* _WORK TO COMPLETE_
Retype the data lines below word for word, omitting the pictures.
##### ITEMS
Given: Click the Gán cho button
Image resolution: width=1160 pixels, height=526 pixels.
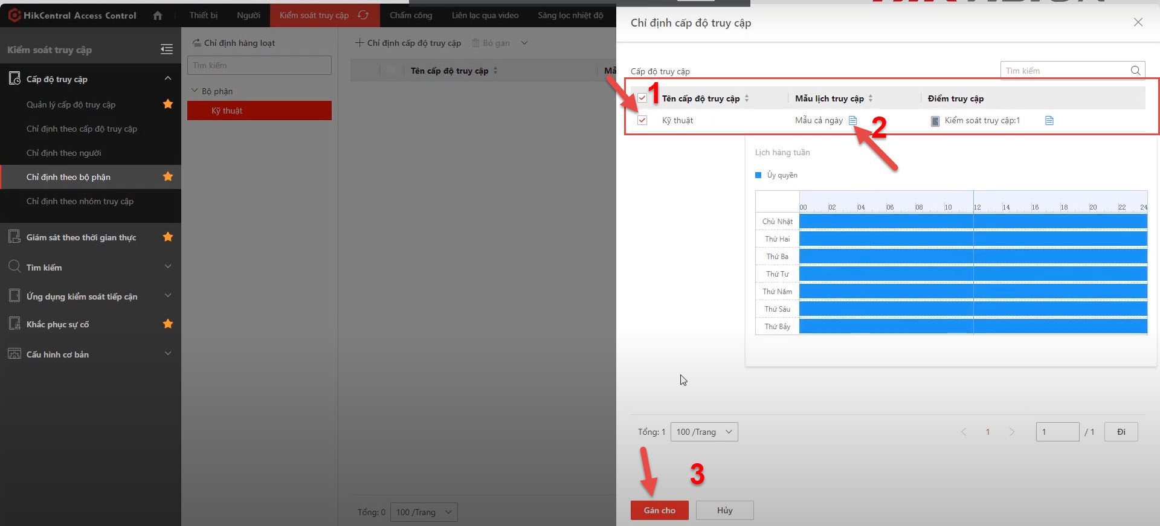Looking at the screenshot, I should pos(659,510).
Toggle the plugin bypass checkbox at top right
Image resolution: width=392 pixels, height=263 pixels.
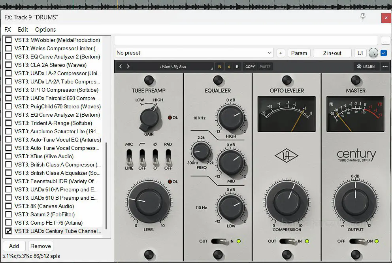point(383,53)
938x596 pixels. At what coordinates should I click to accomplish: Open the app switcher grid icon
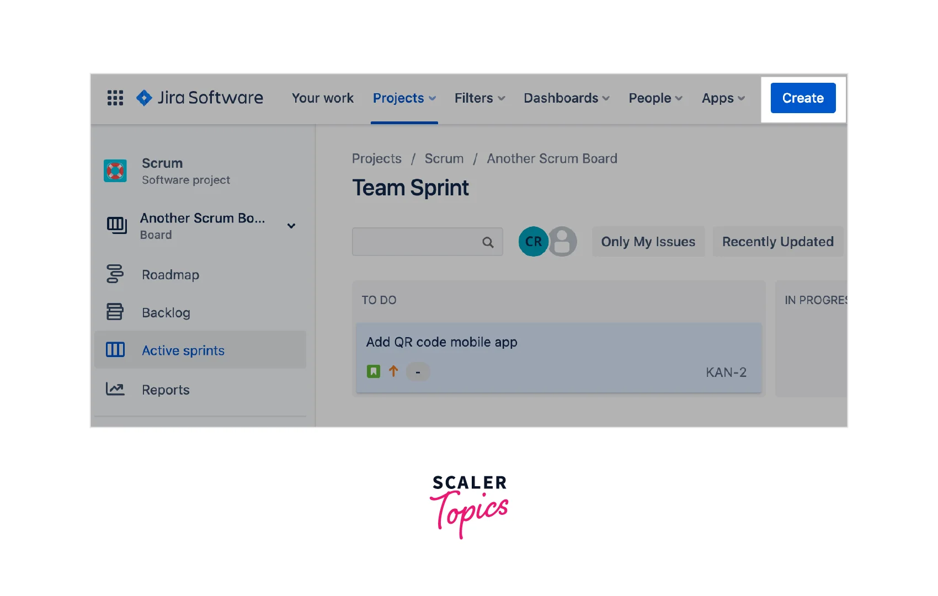[x=115, y=98]
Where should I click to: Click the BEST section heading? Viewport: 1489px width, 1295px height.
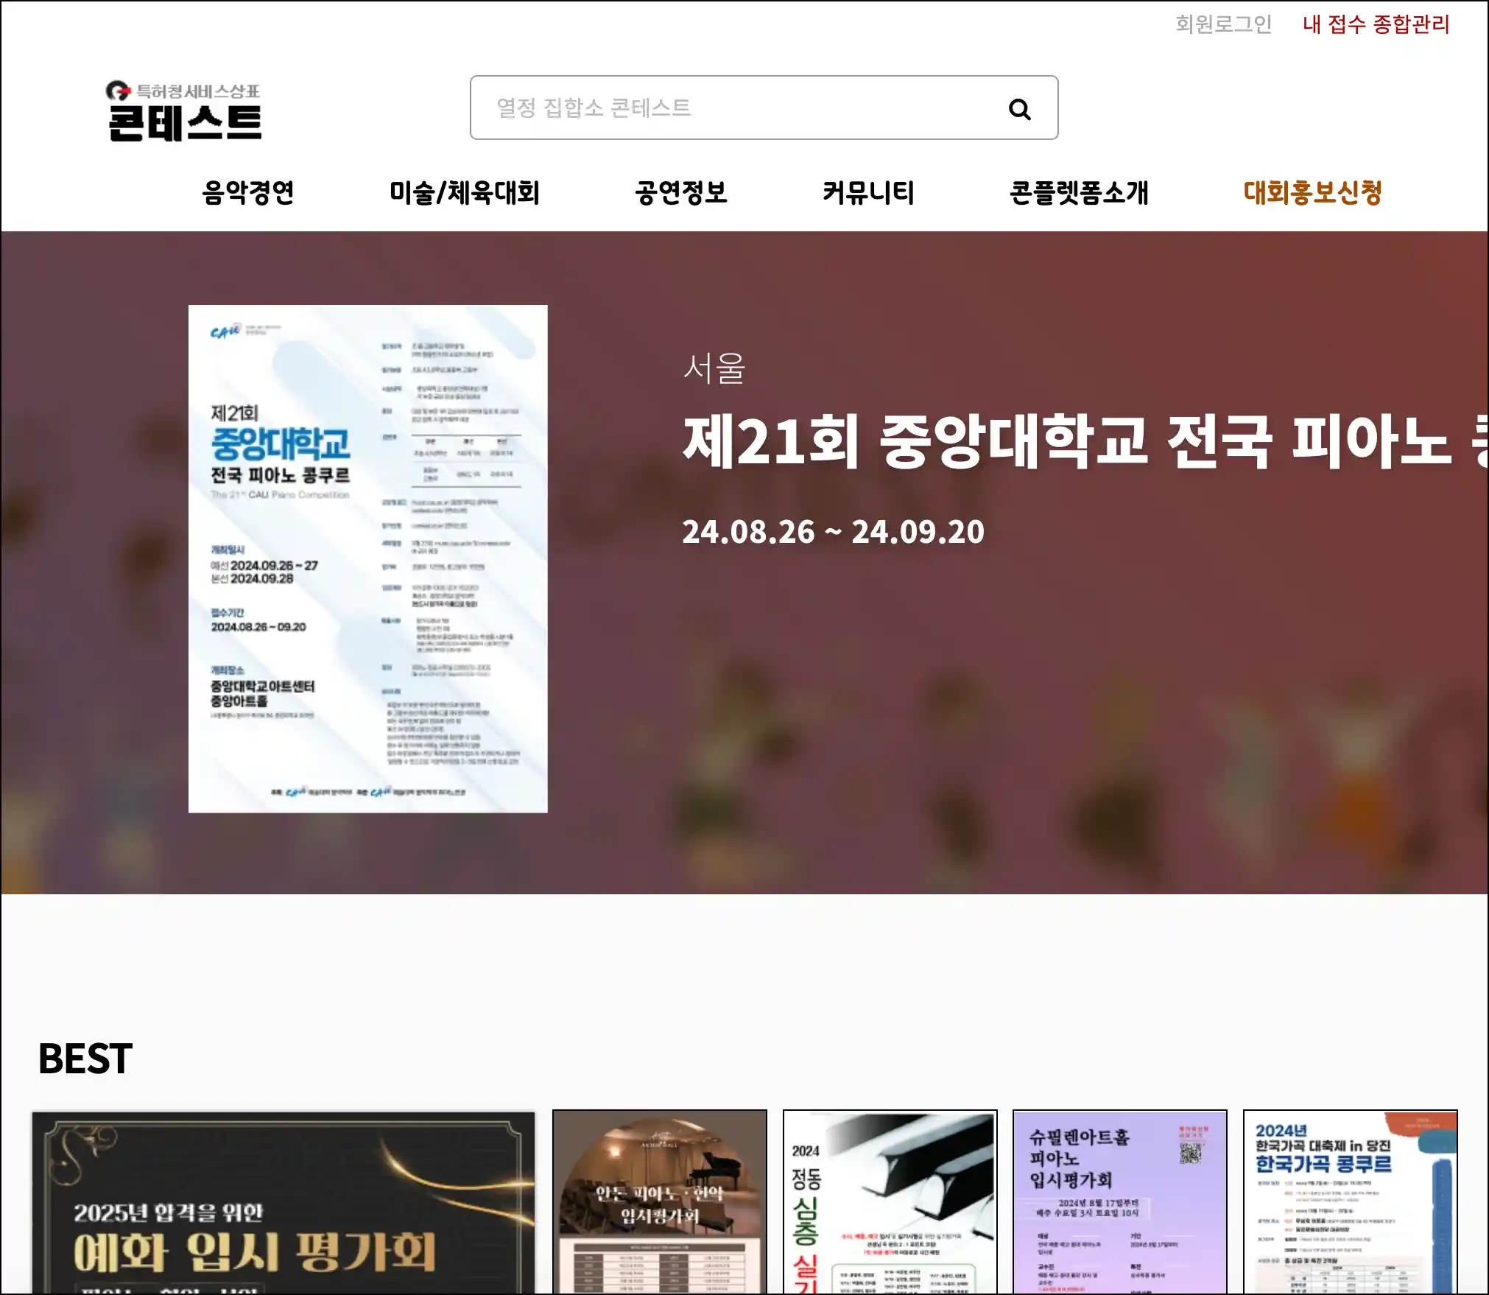tap(85, 1059)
##########
* _RESPONSE TO THE TASK_
Given: Click the Gán cho button
Image resolution: width=1160 pixels, height=526 pixels.
Looking at the screenshot, I should pos(659,510).
Toggle the plugin bypass checkbox at top right
Image resolution: width=392 pixels, height=263 pixels.
point(383,53)
938x596 pixels. At what coordinates should I click to accomplish: Open the app switcher grid icon
[x=115, y=98]
Where should I click to: Click the BEST section heading? Viewport: 1489px width, 1295px height.
tap(85, 1059)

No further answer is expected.